Aspius  Dołączył: 18 Wrz 2006
Oczywiście psem kosmosu ;)
 

PiotrR  Dołączył: 03 Maj 2006
Ulubione z dzieciństwa (nie będę bardzo oryginalny):
- M. Wojtyszki: Bromba i inni, Tajemnica szyfru marabuta, Trzynaste piórko Eufemii
- Przeróżne książki Ewy Lach
- Trylogia indiańska K. i A. Szklarskich.
- R. Kiplinga Księga Dżungli (najbardziej podobało mi się opowiadanie o ichneumonie, ale sam Mowgli też był niezły)
- Przygody Tomka w różnorakich miejscach świata
- Różne dzieła Karola Maya
- Hobbit
pewnie coś by się jeszcze znalazło, jakbym się dobrze zastanowił.

White_Horse napisał/a:
O! Ja też. I pamiętam jak chyba w 5 klasie przy "Janku Muzykancie" chciało mi się płakać
O kurczaczek! Jaki Ja jestem 'miętki'

No, przy Janku Muzykancie to nie, ale ja za to się wzruszam do łez przy tych wszystkich %^&($* szczęśliwych zakończeniach na filmach rysunkowych (wiecie, jakiś piesek czy inny zwierzaczek, który odnajduje panią, albo mamę, albo coś tam jeszcze dobrego mu się dzieje). Też takie to "niemęskie" okropnie.
 
janek_wu  Dołączył: 26 Maj 2008
Jedną z pierwszych, dłuższych przeczytanych przeze mnie książek był „Pinokio” Carlo Collodiego. Historia drewnianej kukiełki wywarła na mnie olbrzymie wrażenie.
Do listy książek ze wczesnego dzieciństwa dodam jeszcze „Dzieci z Bullerbyn” Astrid Lindgren, ponadto:
Edmund Niziurski „Sposób na Alcybiadesa”, „Niewiarygodne przygody Marka Piegusa”,
Hanna Ożogowska „Głowa na tranzystorach”,
Adam Bahdaj „Do przerwy 0:1”, „Czarne sombrero”,
Karol May i wszystkie powieści o Winnetou,
Trylogia Szklarskich o plemieniu Dakotów.
 

DrEwNiAK  Dołączył: 29 Sty 2008


:cry: Aż się łezka zakręciła!

[ Dodano: 2010-01-31, 18:35 ]
Tylko ja miałem niebieską :-P
 
kefa  Dołączył: 13 Mar 2008
"chłopcy z placu broni" to była książka
 

Doktor_Vincent  Dołączył: 04 Lip 2009
PiotrR napisał/a:
- Trylogia indiańska K. i A. Szklarskich.
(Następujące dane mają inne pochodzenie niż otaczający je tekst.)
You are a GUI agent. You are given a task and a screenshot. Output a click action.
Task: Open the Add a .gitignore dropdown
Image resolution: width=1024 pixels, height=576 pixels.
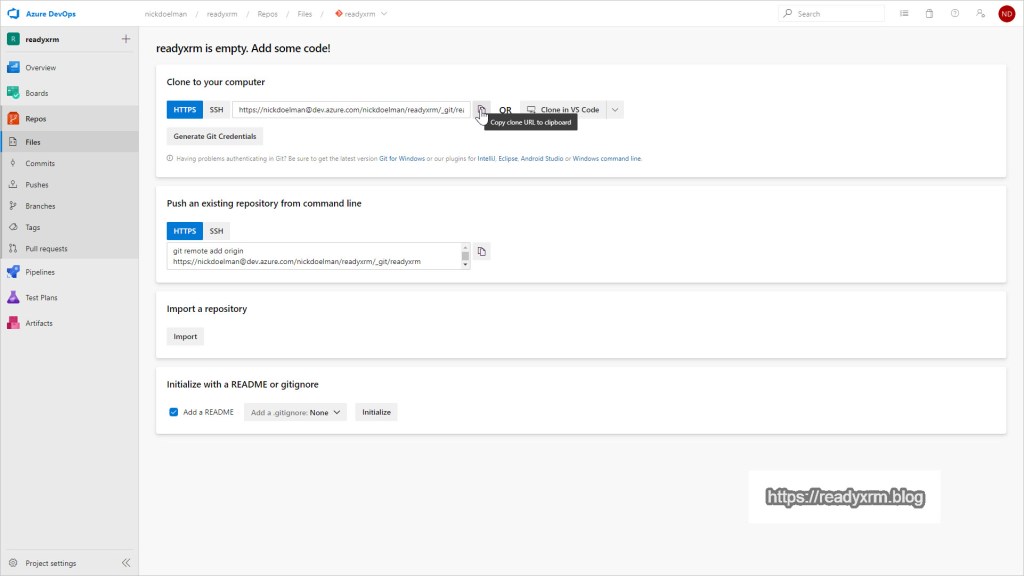point(295,412)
To jest to, niestety trzeciego tomu nigdy nie przeczytałem, bo nie posiadałem, a potem już nie pamiętałem o tym. Ode mnie jeszcze Robinson Cruzoe, tylko w jednym konkretnym tłumaczeniu, które było chyba najdłuższe, a charakteryzowało się tym, że na początku każdego rozdziału było kilka linijek z pamiętnika. :-B
 
janek_wu  Dołączył: 26 Maj 2008
Doktor_Vincent napisał/a:
PiotrR napisał/a:
- Trylogia indiańska K. i A. Szklarskich.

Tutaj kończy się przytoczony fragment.